Nella pronuncia, tuttavia, la clausola di distrazione era stata omessa per un mero error calami.
La Motivazione della Corte
La Corte ha accolto l’istanza di correzione, osservando come, in caso di omessa pronuncia sull’istanza di distrazione, il rimedio esperibile sia il procedimento di correzione degli errori materiali di cui agli artt. 287 e 288 cod. proc. civ., e non gli ordinari mezzi di impugnazione, non potendo la richiesta di distrazione qualificarsi come domanda autonoma.
Ha inoltre escluso che alla proposizione dell’istanza ostasse la cancellazione della società dal registro delle imprese. La procura rilasciata al difensore nel giudizio concluso è infatti valida per il sub-procedimento di correzione, in quanto questo non introduce una nuova fase processuale ma costituisce un mero incidente dello stesso giudizio, diretto ad adeguare l’espressione grafica all’effettiva volontà del giudice. La Cassazione ha richiamato in tal senso il principio delle Sezioni Unite n. 16037 del 2010, ribadito da numerose pronunce successive.
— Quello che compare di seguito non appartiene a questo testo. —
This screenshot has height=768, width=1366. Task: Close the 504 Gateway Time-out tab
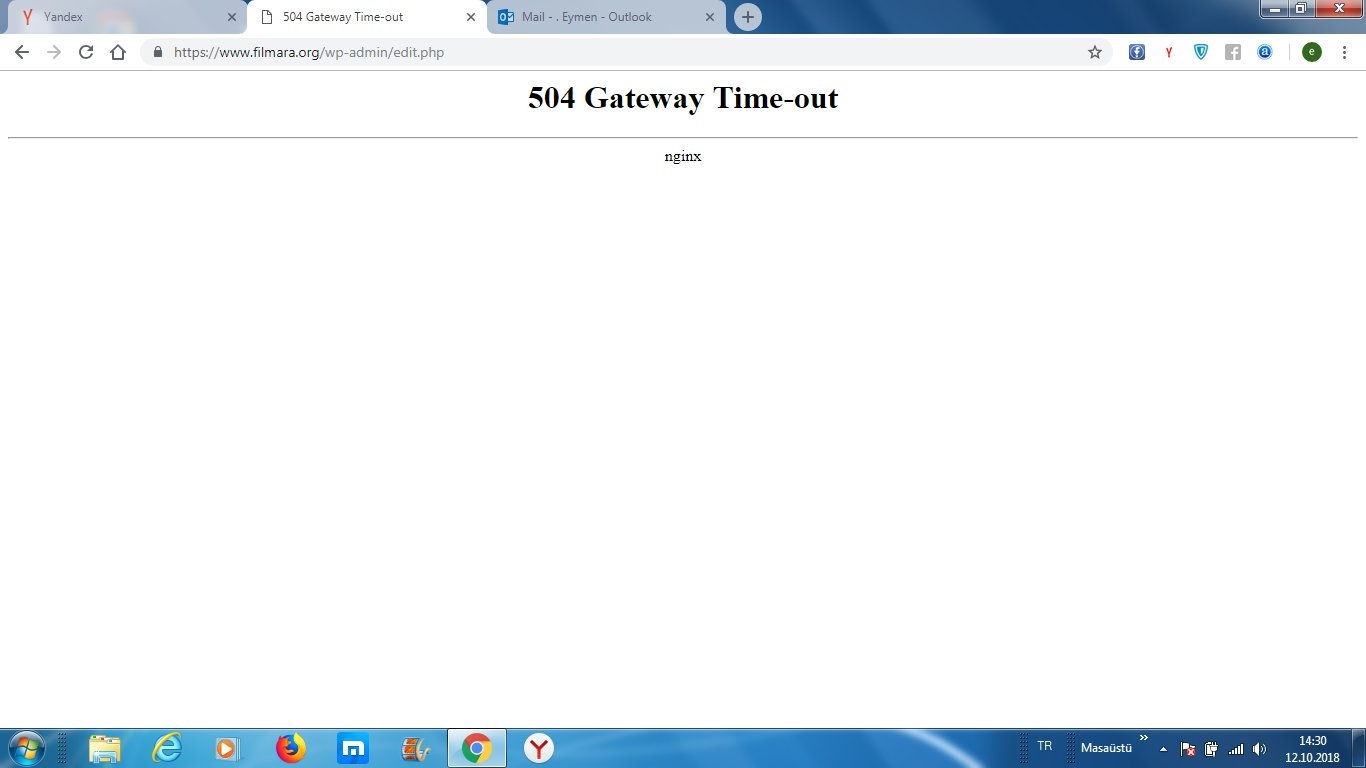tap(471, 17)

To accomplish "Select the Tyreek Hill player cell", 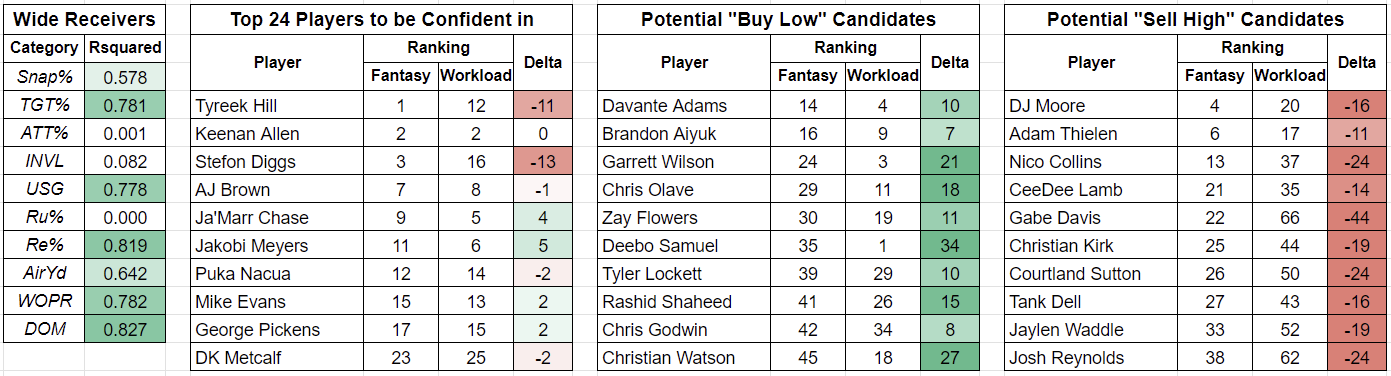I will coord(277,105).
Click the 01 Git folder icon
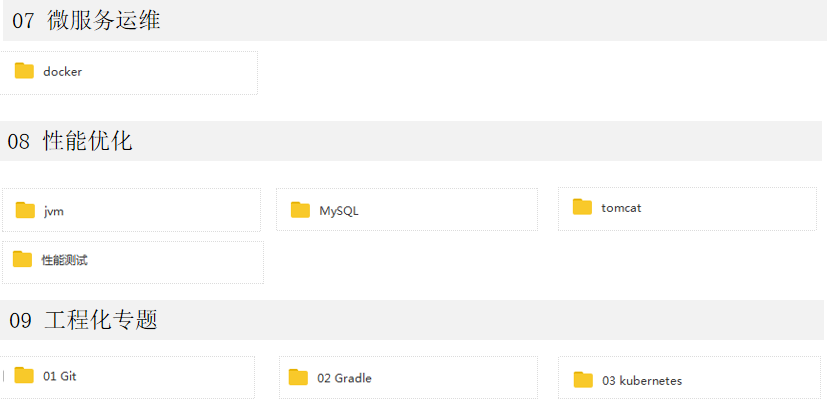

Il diritto ex art. 93 cod. proc. civ. sorge per il solo fatto della relativa dichiarazione, e il difensore agisce in forza della procura originaria, non potendosi distinguere una proposizione “in proprio” da una in rappresentanza della parte, perché nella struttura della distrazione l’istanza è proposta contemporaneamente e inscindibilmente a tutela di un proprio interesse e in rappresentanza delle parti patrocinate.
La Corte ha pertanto disposto la correzione dell’ordinanza con l’aggiunta della clausola di distrazione sia in motivazione che nel dispositivo, senza provvedere sulle spese del procedimento di correzione, avente natura amministrativa e non giurisdizionale.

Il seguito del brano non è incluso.